Te susurro con una sonrisa.

Panal de abejas

Poseo visión de panal de abejas.
Observo el afuera en partículas.
Espionaje por zoom, dirás, pero no.
Mis ojos se mimetizan
consecuencia de un temprano despertar.

En cambio, al cambiar,
mi olfato vive en continuo arrebato.
Se escapa de mis ojos el paisaje,
se inyecta en mis adentros al respirar.
Se nutre mi cuerpo en pequeñas sensaciones,
soy yo mismo en vítreo paralelepípedo,
mi propio calidoscopio.

Contoneo, mi taco es mi faro.
Conduce mi contemplación.
Mis articulaciones son extensiones de todo.
Cerca o lejos.
Mucho más lejos está la zaga de mi personalidad.
Aunque me veas, no te veré.
Porque mi visión es de panal de abejas.

Enrejado.
Gris.

martes, 10 de enero de 2012

Efemérides

Y se dijo a sí mismo, recorriendo con su mirada la habitación para buscar su presencia en el sillón: "si no te veo es porque quizás no existís. Incluso, apuesto a que jamás exististe y fuiste simplemente una creación de mi imaginación y paroxismo veraniego". Trató, inútilmente, de conformarse con ese pensamiento. Encerrado en su efemérides se transportó a los posibles lugares en que ella podría estar. Como un tahúr en plena acción, se decía hoy debe estar en la playa comiendo melones con sus amigas. Hoy debe estar en Inglaterra jugueteando con la cámara y la arquitectura de algún cementerio. Hoy debe estar en las montañas soñando con volver a ver las olas romper contra el risco, las olas contra sus pies. Entonces, absorto en las pinturas que hacia de la vida de ella, se durmió pensando que todo estaba bien. Ella estaba bien.

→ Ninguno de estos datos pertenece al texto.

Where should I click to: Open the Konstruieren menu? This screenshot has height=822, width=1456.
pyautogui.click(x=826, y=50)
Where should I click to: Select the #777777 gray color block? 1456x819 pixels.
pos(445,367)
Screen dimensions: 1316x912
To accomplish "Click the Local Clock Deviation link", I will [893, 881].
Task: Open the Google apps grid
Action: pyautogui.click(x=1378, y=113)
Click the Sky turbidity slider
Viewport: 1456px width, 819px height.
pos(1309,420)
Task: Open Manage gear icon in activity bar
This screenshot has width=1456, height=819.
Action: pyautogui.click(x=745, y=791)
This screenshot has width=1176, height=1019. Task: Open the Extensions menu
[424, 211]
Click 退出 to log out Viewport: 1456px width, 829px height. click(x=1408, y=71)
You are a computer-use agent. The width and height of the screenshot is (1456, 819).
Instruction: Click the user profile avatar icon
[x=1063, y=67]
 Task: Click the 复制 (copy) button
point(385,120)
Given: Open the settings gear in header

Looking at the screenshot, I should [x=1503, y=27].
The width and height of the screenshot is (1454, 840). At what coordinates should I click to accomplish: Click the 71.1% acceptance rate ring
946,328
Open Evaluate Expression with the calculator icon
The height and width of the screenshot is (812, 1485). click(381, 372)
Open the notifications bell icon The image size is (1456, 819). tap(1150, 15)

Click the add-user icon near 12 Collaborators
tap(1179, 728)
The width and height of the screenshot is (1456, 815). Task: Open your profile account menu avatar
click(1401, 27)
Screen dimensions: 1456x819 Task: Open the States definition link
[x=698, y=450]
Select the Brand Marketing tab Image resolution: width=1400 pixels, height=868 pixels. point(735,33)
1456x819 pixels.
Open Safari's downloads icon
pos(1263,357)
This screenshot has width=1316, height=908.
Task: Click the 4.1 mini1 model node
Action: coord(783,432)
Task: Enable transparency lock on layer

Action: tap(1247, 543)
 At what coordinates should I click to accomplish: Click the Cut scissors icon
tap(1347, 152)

Mientras tanto, en un rincón de la misma ciudad, ella examinaba minuciosamente la lista de todo lo que iba a llevar a la playa. Volaba con sus cabellos por los distintos objetos del departamento y los acariciaba con sus yemas para dejar las marcas de su personalidad. Este vestido es para el sábado -balbuceaba en sus adentros. Este collar combina con mis sandalias -balbuceaba, nuevamente, en sus adentros. Este, éste, éste, éste. Su lista parecía obsoleta ante tanta preparación mental.